# IGBT module vs chip



## Nate (Jul 10, 2008)

*IGBT chips have to be matched. Unlike MOSFETs an IGBT will lower its internal resistance when it gets hotter. This means the hot IGBT chip will keep taking on more of the load and getting hotter until it fails. A module has individual units inside it but they are all matched with one another.*


----------



## manic_monkey (Jun 24, 2008)

Nate said:


> *IGBT chips have to be matched. Unlike MOSFETs an IGBT will lower its internal resistance when it gets hotter. This means the hot IGBT chip will keep taking on more of the load and getting hotter until it fails. A module has individual units inside it but they are all matched with one another.*


thank you, i knew i had to be missing something! I take it MOSFETS wouldnt have the same problem when parralleled?


----------



## ga2500ev (Apr 20, 2008)

manic_monkey said:


> thank you, i knew i had to be missing something! I take it MOSFETS wouldnt have the same problem when parralleled?


Not exactly. With MOSFETs the current carrying capacity goes down with temp. That means that when paralleled they tend to evenly share the load.

The problem is that occurs when fully on. During a switch a faster part can get a significant amount of load while the others are catching up. Could be a problem.

Generally derating the AMP rating solves the problem.

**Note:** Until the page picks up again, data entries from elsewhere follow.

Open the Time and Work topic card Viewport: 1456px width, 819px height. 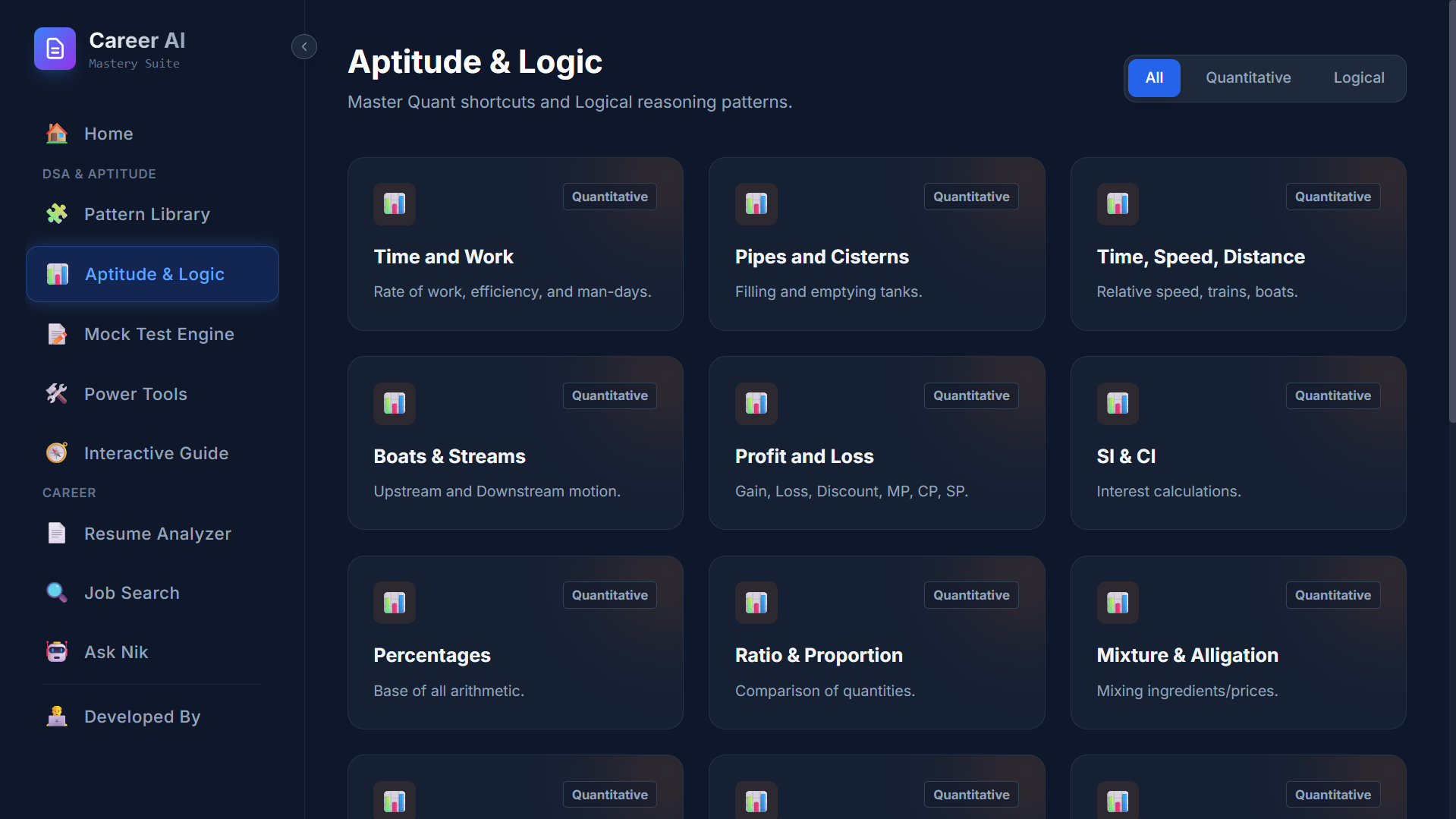click(x=515, y=244)
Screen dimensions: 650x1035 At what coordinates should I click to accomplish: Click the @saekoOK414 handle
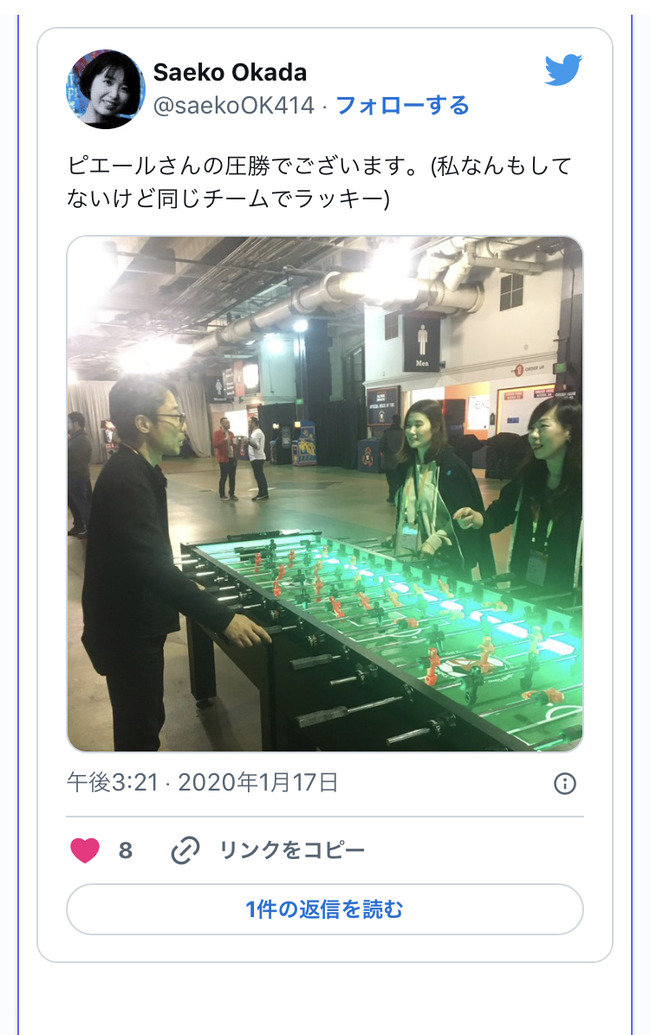click(x=234, y=106)
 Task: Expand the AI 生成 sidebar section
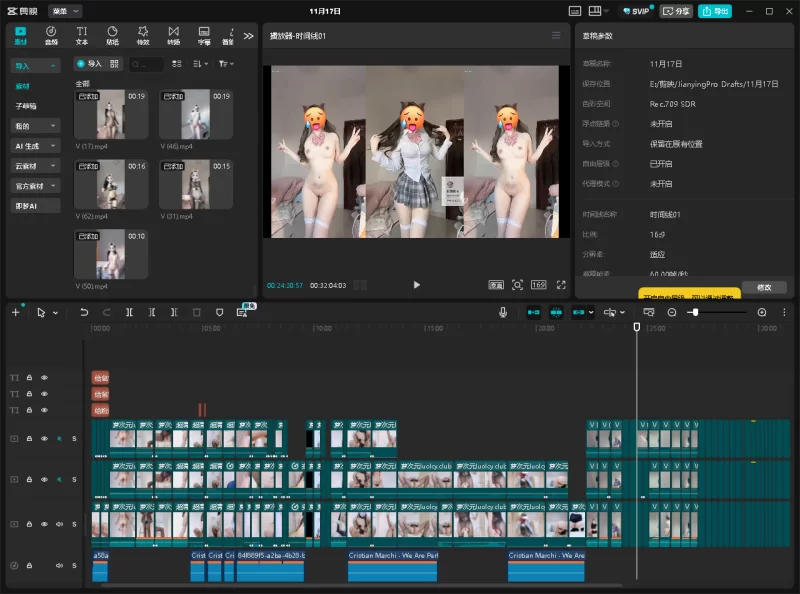[x=35, y=146]
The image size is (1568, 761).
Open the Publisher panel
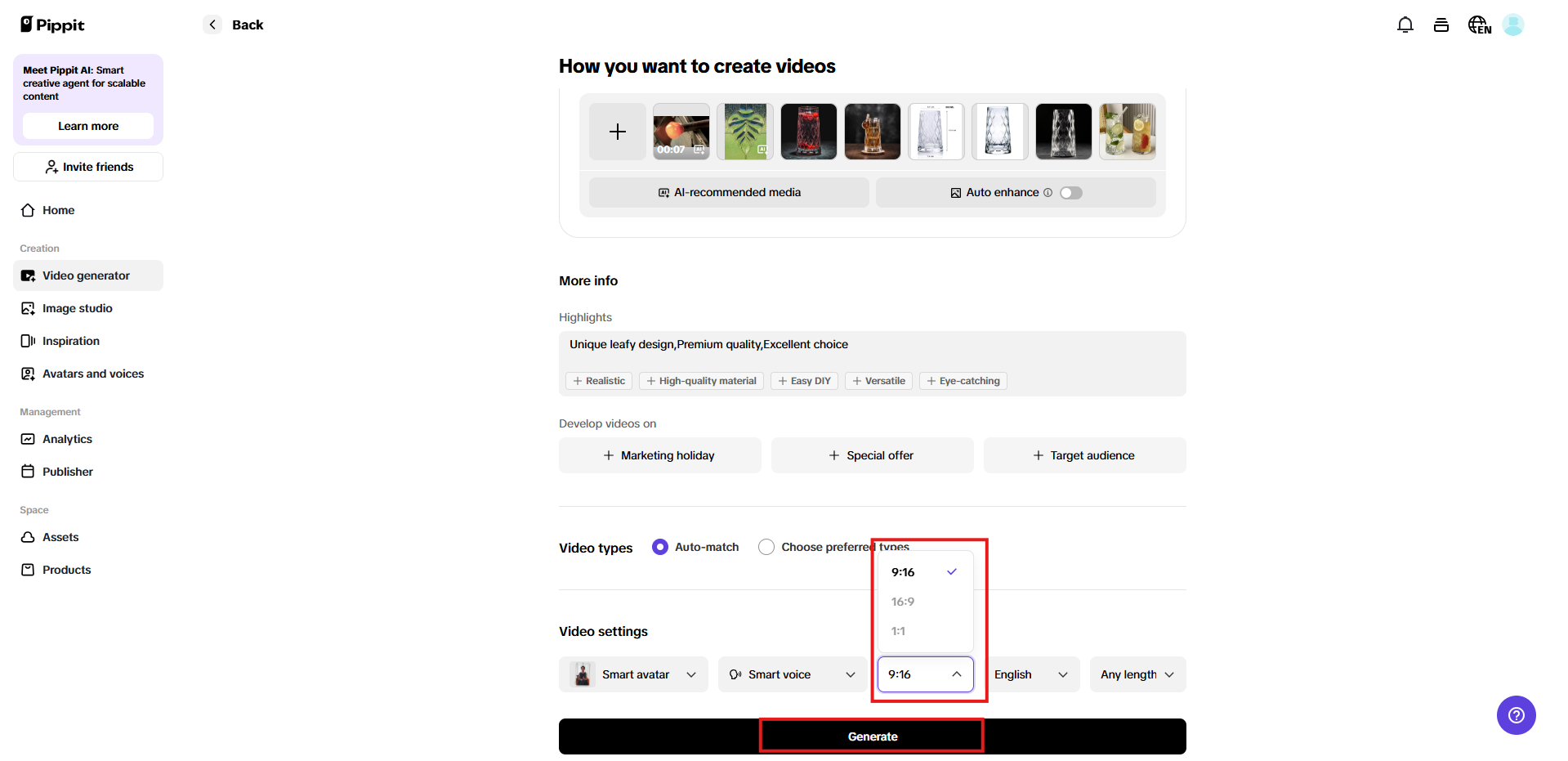tap(67, 472)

So if you need to carry 400 AMPs instead of using 4x100 AMP MOSFETS you may use 4X200 AMP parts to derate by 50% for example.

ga2500ev


----------



## Nate (Jul 10, 2008)

*If you have two MOSFETs in parallel and one starts to get warmer than the other its internal resistance goes up which throws more load to the cooler one. They balance out this way. *

*If you have two IGBTs in parallel and one starts to get warmer than the other its internal resistance goes down which throws more load to the hot one making it hotter.*

*Some tricks are using the same heat sinks, then heat from the hotter IGBT warms the cooler one and throws more load to the cooler one. The problem with this is if they are to close their heat outputs can add in a localized area.*

*Matching is not difficult if you have some simple tools and know how to use them. It will take some time though. *


----------



## Nate (Jul 10, 2008)

*I see ga2500ev posted while I was writing,  switching is a whole other beast. If your switching is not correct you will have more issues than just uneven amperages.*


----------



## manic_monkey (Jun 24, 2008)

If one were to take the route of matching transistors, would it be better than to use mosfet or igbt? do you have any links to how matching is done, etc.

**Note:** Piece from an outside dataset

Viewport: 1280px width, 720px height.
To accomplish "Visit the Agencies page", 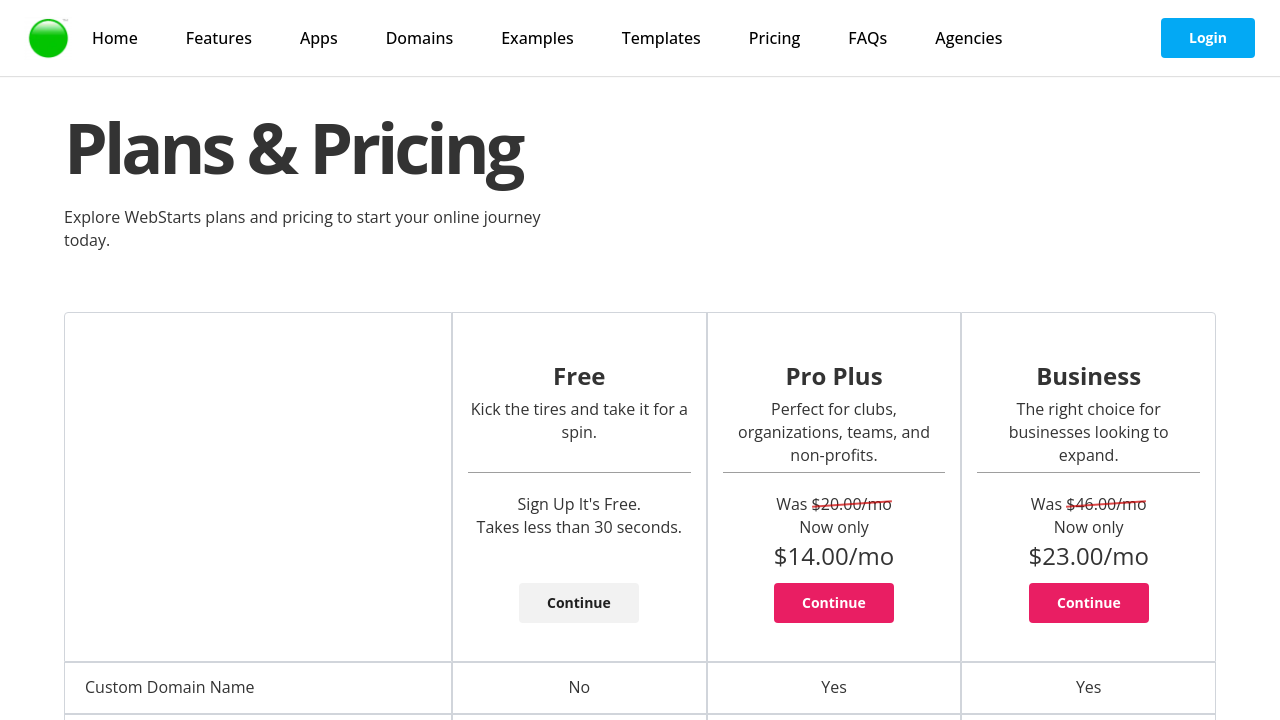I will click(x=968, y=38).
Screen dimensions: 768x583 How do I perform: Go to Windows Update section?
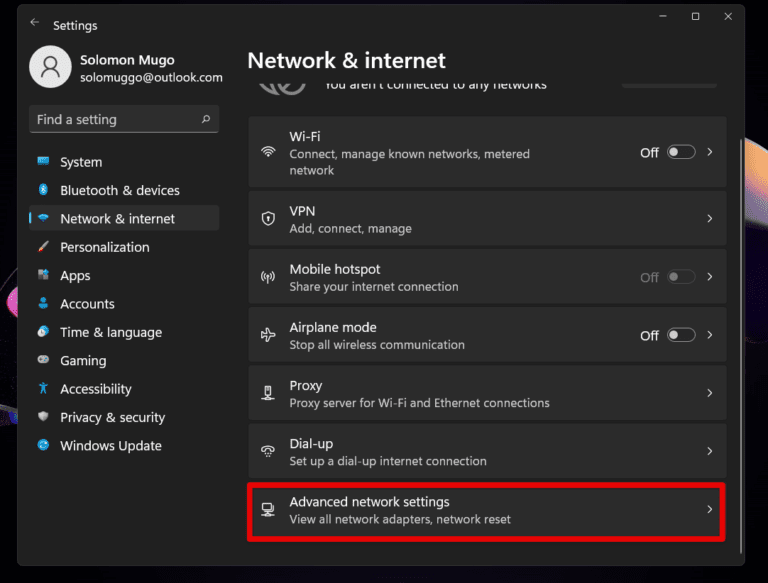click(110, 446)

the reason im asking all of this is the price of large igbt's in england are around £150 each, where as the same power could be reached using parallel singles for £10. even if you factor in the price of a shared heat sink, thermal bonding compound and fan, the price would still be many times cheaper


----------



## ga2500ev (Apr 20, 2008)

manic_monkey said:


> If one were to take the route of matching transistors, would it be better than to use mosfet or igbt? do you have any links to how matching is done, etc.
> 
> the reason im asking all of this is the price of large igbt's in england are around £150 each, where as the same power could be reached using parallel singles for £10. even if you factor in the price of a shared heat sink, thermal bonding compound and fan, the price would still be many times cheaper


There's a simpler solution then. Ebay has surplus IGBT modules for $50 USD which should be about £25.

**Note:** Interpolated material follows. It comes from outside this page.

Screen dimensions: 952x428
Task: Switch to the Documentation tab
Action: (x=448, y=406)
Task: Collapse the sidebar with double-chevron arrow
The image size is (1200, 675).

I'm planning on working my homebrew controller starting with IGBT modules. You can believe they are going to come cheap.

ga2500ev


----------



## tblount70 (Jun 4, 2008)

I'm thinking of the same approach. Seems like a single 1200V 600A IGBT ought to get me freeway capable, you agree? It seems like the tricky part is the gate driver, but Powerex has "seems" to have an off-the-shelf circuit to handle that. The digital part of the design doesn't bother me - I've done hobby-level PIC programming before including the PWM part. But I'd really rather copy someone else's proven power section.

With all the talk about this, has anyone done one (the power section)? Wanna share that circuit?


----------



## ga2500ev (Apr 20, 2008)

tblount70 said:


> I'm thinking of the same approach. Seems like a single 1200V 600A IGBT ought to get me freeway capable, you agree?


Yup. There will be some heatsink and range loss issues, because IGBTs will drop about 3V which is 300W @ 100A for example.



> It seems like the tricky part is the gate driver, but Powerex has "seems" to have an off-the-shelf circuit to handle that. The digital part of the design doesn't bother me - I've done hobby-level PIC programming before including the PWM part. But I'd really rather copy someone else's proven power section.
> 
> With all the talk about this, has anyone done one (the power section)? Wanna share that circuit?


There's a homebrew controller thread here in Tech that has some circuits. I'm still looking for someone to describe how testing has gone.

ga2500ev


----------



## etischer (Jun 16, 2008)

Im using 1200v 600a igbts for my project. Im only at the stage of turning on a light bulb but I just bought my car and got started a month ago. I need a scope before I can go any further. Im doing a 3 phase system. For a DC system I've got something that would work, just need a 10 volt pwm signal and you'd be good to go. 


Im planning on using a smaller hp vfd to fire my igbt pack. Anyone out there have experience doing this? I noticed I can give the IGBT a 10v pulse, and it will stay on unitl I give it a 0v pulse. 



Heres a pic of my IGBT 








and a pic of my setup.


----------



## gerd1022 (Jun 9, 2008)

Yeah i am using the same module, and am noticing the same thing. This could be a very bad thing, because it gives more possibility to fail on... 

not really sure why it works that way... anyone have any advice?


----------



## Madmac (Mar 14, 2008)

The gate of an IGBT is high capacitance and also high impedance. If you charge the gate up it will stay on until the voltage leaks away. This is why gate drivers are needed, to push high current to charge the capacitance fast and turn on, then pull current out to turn off quickly. Put a 2k2 resistor from gate to emitter and it will turn off.

The gate is also voltage sensitive if you exceed the max rating you will pop the device. It is a good idea to clamp the gate with a zener diode while you experiment.

Madmac


----------



## tblount70 (Jun 4, 2008)

Madmac,

For the technically-challenged among us (me), please elaborate on "clamp the gate with a zener diode". I assume this means a diode connected opposite the trigger signal across the gate? Also, what voltage/wattage does the diode need to be?

Learning...


----------